И счастье на этом не заканчивается. Я слышу весь лес вокруг, чувствую теплоту земли и, одновременно, на другом уровне, через Сейлира – ощущаю Тень. В Тени гуляет ураган, вызванный нашим единением. Кажется, я все-таки немного краснею. Разгулялись. Я тянусь к Сейлиру, тянусь, чтобы обнять его, тянусь, чтобы передать частичку своего счастья, зная, что жадный энергат не откажется им закусить – и довольно, сыто улыбнуться.
– Ещё, змейка моя ненасытная? Я готов с большим удовольствием, знаешь ли, – промурлыкали мне на ушко.
За что и получили по рукам!
– Сейлир, я… – живот протяжно заурчал, вызвав бессовестный хохот.
– Придется немного подождать… – Глаза, полные искристой бирюзы, смеялись. Вертикальный зрачок пульсировал, меня то и дело старались довольно обнюхать и ещё немного прикусить.
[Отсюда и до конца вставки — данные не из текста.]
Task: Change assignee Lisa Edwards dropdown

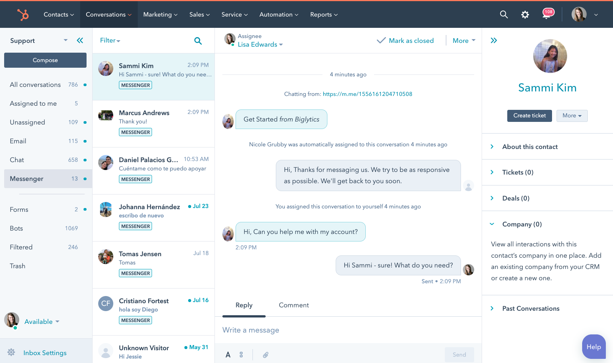Action: point(260,44)
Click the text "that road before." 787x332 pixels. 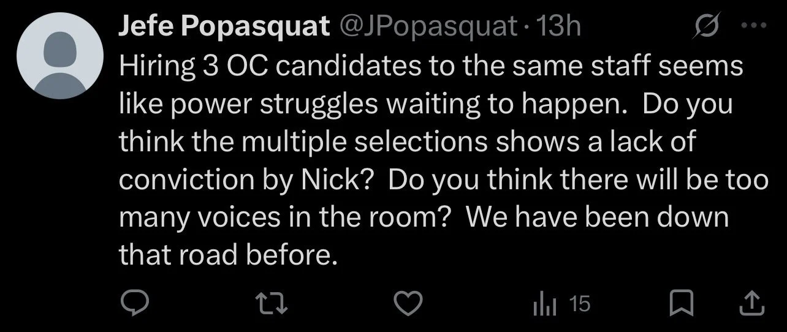point(228,254)
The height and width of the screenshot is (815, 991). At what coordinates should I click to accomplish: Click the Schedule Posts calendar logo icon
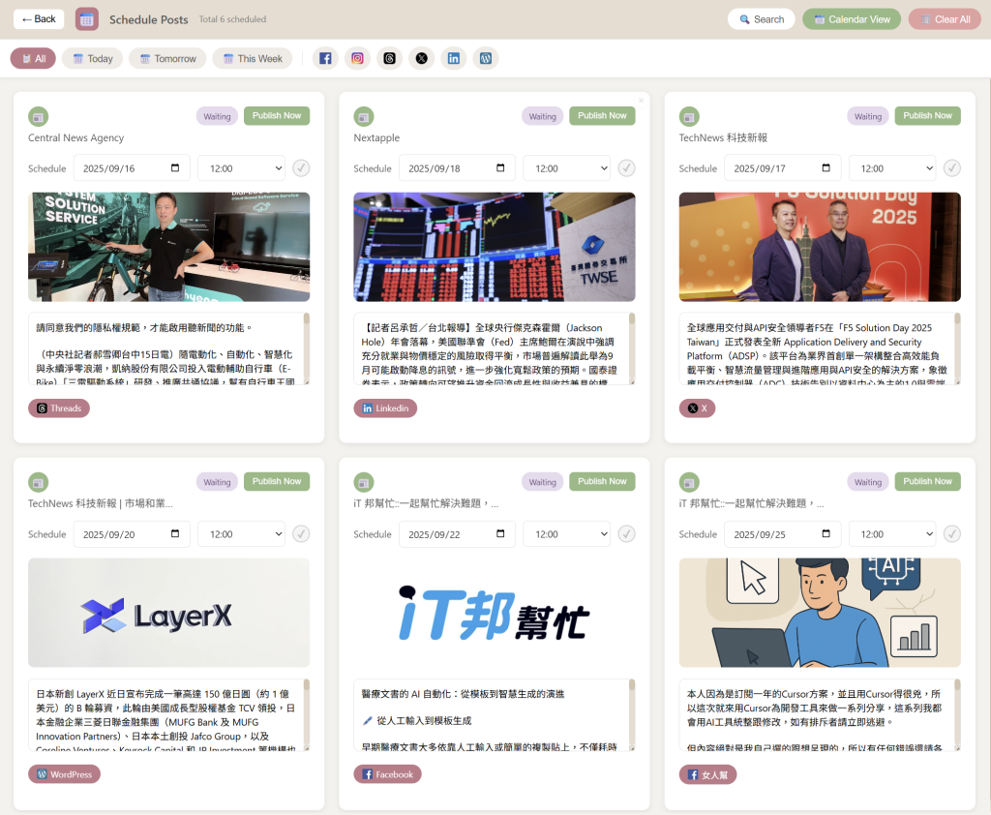(x=86, y=18)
Метили.
Это не обижало – скорее, вызывало снова знакомую теплую дрожь предвкушения и желание повторить.
– Придется… – завороженно согласилась, не отрывая взгляда от капельки пота на виске Владыки.
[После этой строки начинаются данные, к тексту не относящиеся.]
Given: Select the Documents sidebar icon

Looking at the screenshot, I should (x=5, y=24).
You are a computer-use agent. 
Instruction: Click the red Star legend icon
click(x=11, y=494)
Потянулась… Приподнялась. Зря! Вид открылся такой, что про еду мы вспомнили только спустя ещё пару часов.
И тогда, когда хищно облизываться начал уже сам супруг.
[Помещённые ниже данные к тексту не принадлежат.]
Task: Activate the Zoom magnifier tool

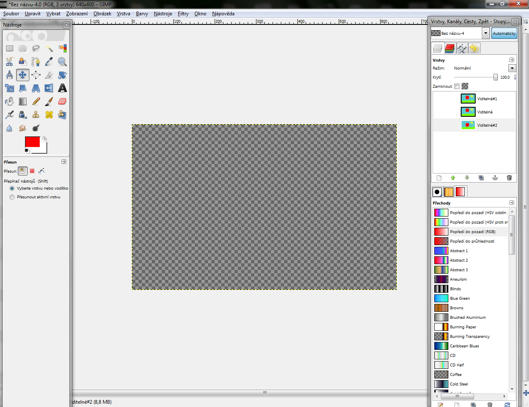Action: [x=62, y=62]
– Мной лакомиться не надо! – Погрозила пальцем и засмеялась. – Мне кажется, я сейчас взлечу, – поделилась, глядя на самодовольную физи… царственно невозмутимое лицо, я хотела сказать. – Сей, я…
– Ты моя, – оранжевые лучи позолотили бледную кожу энергата. Вертикальные зрачки хищно дрожали. Он вывернулся змеей, нависнув надо мной на руках, разглядывая, казалось, каждую черточку пристально, – от кончиков пальцев до кончика твоего любопытного носа, змейка. Самое лучшее, что есть во мне. Мой свет. Моя совесть. Моя жизнь. Люблю, – выдохнул, стискивая зубы и прикрывая глаза.
Любовь – сокрушительная и всеобъемлющая, заполнила меня. Истинная любовь. Наше чувство, которым жила душа, о котором пело сердце.
И ласкающий обжигающий поцелуй увлек так, что…
– Так, ну все! Вы уже второй день развлекаетесь, девочка моя скоро с голоду помрёт! Владыка, совесть имейте, так с женой обращаться! – Возмутился знакомый ворчащий голосок, а на поляну вместе с небольшим эскортом из пти-неров, навьюченных свертками с одеждой и едой – судя по аппетитным запахом, выпорхнул Муль.
Смущения не было. Я встала, как была, чуть качнулась, притираясь к супругу. А потом позволила набросить на себя плащ.
Фамильяр смотрел на меня ласково и восхищенно, а мне хотелось прижать рурга покрепче к себе и рассказать о том, как же я это заразу мохнатую люблю…
– Сейчас у нас будет жаркое из одного слишком нахального рурга, – хмыкнул Владыка. Но я-то видела, что глаза Сейлира смеются.
Лес пел, переливался, словно расправившись после долгого сна. А на теневой его стороне из глубокой норы выглядывала самка ширраса с выводком котят – интересно, не ещё ли одна подружка одного моего знакомого котища? Или его товарища? На ветвях дерева устроили потасовку вирлины – крикливые теневые птицы невероятно красивой расцветки. Стайка шинчей прыснула откуда-то через всю поляну, а им вслед летело недовольное шипение – похоже, где-то было гнездо василиска.
А вот там? Что это? Маленькое, лопоухое, ужасно похожее на лемура, но почему с длинным лысеньким хвостом и набалдашником на нем? Оранжевые глаза-плошки умильно моргают.
Шумит в обоих мирах – настоящем – и теневом – ручей. Так резвятся водяные духи келле, клыкастые лошадки.
Мир живет, ширится, дышит. Исцеляется с каждым нашим шагом и решением.
Горячие руки супруга обвивают мою талию. Хорошо хоть одеться успела. Я устраиваюсь в его объятьях, наблюдая за тем, как Муль командует своим новым отрядом из летучих грызунов, накрывая на стол.
Улыбаюсь, ощущая, как меня прижимают все крепче, перебирая пальцами растрепавшиеся волосы.